Microsurgical removal is usually recommended in healthy people with growing tumors or when the tumor is very large and there are no other options. The surgery is a fairly extensive operation performed over several hours and requiring observation after surgery in the intensive care unit. A team approach is usually taken which includes a neurotologist, a neurosurgeon, an anesthesiologist, a specialist who monitors the cranial nerves during surgery and intensive care unit physicians and staff. This approach facilitates the highest standard of care and best outcome for the patient.
The exact type of operation done depends on many factors. The most significant are the size of the tumor and the level of hearing in the affected ear. If the tumor is very small, hearing may be saved and accompanying symptoms may improve. As the tumor grows larger, surgical removal is more complicated and hearing and balance may be lost. The facial nerve accompanies the nerves of hearing and balance along their course from the brain through the ear and this is a very important nerve to protect during microsurgery. The preservation of the facial nerve is of utmost importance, and is more of a priority than the patient’s hearing. The three approaches to remove an acoustic neuroma are now briefly reviewed.
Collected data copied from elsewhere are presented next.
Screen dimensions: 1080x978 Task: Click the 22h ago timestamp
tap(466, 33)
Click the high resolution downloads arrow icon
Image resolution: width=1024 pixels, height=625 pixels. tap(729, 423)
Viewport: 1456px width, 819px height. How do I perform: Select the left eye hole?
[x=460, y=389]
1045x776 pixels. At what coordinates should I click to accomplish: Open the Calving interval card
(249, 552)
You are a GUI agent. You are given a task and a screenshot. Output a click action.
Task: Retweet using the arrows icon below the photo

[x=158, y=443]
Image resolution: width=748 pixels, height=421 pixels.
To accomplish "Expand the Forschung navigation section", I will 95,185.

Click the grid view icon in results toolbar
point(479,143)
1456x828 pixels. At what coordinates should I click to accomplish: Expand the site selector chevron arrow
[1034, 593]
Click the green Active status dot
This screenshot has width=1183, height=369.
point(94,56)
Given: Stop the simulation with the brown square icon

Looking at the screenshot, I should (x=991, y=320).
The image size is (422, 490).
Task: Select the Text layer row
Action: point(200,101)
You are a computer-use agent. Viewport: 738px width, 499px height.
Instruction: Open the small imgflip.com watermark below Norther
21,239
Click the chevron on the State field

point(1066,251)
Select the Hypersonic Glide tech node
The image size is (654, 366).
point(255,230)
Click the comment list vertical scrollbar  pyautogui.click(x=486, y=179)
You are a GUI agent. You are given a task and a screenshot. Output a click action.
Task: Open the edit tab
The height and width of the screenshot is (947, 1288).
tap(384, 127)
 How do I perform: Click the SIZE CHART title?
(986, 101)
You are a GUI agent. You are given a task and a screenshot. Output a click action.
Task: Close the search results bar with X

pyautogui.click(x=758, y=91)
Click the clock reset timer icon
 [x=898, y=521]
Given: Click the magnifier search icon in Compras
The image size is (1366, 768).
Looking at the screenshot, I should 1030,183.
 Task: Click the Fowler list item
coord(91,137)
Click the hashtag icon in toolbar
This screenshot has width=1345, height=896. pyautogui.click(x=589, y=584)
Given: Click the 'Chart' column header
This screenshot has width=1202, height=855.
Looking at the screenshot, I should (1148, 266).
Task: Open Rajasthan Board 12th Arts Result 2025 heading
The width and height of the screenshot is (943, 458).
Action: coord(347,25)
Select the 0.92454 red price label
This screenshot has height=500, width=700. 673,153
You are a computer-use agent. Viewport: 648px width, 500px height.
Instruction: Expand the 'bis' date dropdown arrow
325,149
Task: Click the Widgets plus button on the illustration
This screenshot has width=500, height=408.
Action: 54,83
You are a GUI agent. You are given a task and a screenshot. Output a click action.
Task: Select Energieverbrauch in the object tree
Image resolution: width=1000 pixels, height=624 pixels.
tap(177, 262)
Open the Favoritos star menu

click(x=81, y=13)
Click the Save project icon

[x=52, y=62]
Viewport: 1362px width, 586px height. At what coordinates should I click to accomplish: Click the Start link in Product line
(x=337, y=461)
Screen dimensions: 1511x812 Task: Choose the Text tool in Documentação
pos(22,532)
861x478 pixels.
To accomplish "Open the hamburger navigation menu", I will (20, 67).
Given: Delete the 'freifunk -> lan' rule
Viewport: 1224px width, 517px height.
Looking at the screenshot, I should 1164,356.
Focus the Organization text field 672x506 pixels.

In this approach, the surgeon works through the inner ear, or labyrinth, to remove the tumor. The patient is totally and permanently deaf after this operation, however there are advantages to this procedure that warrant considering this approach even if the patient had residual hearing in the ear before surgery. The facial nerve is most visible, and therefore protected during the surgery. There is usually less stretch and injury to the facial nerve and the facial nerve function results are usually excellent. As most of the exposure of the tumor with this procedure occurs outside of the envelope for the brain, the dura mater, there is less post-operative headache and so this is often a good choice of approach for patients who suffer from migraine or other headaches. If balance problems are present prior to surgery, this is often a good choice of surgery as it allows the abnormal balance function to be removed and the patient can then usually compensate and regain balance. Another complication, spinal fluid leakage, is on average slightly lower with this approach. A fat graft is taken from the abdomen and placed into the ear to seal the hole.
In this approach, the tumor is exposed via entering the skull and opening the dura mater (a craniotomy) behind the ear. The back of the brain, or cerebellum, is retracted to gain access to the location of most tumors. Removal of some bone is usually required while working within the open dura mater, and this can be a source of headache after surgery. The advantage of this procedure is the possibility to preserve the patients hearing. The surgeon also gains ample access to the area where the tumor is in contact with the brain, and is a good choice in patients with large tumors or when the tumor is not a vestibular schwannoma. The skull bone is repaired with bone graft or bone cement to minimize headaches. Spinal fluid leakage may be slightly higher for this approach.
In this approach, the tumor is exposed through the skull above the ear and the temporal lobe of the brain is lifted and gently retracted to access the location of the tumor. The advantage of this approach is the potential ability to preserve hearing and is often chosen in the setting of healthy patients with small tumors and good hearing. Tumors over 1.5 cm are difficult to remove via this approach. Hearing preservation generally depends on the size of the tumor, but is still not guaranteed even with very small tumors. The skull bone is reconstructed with tiny bars of titanium and special screws.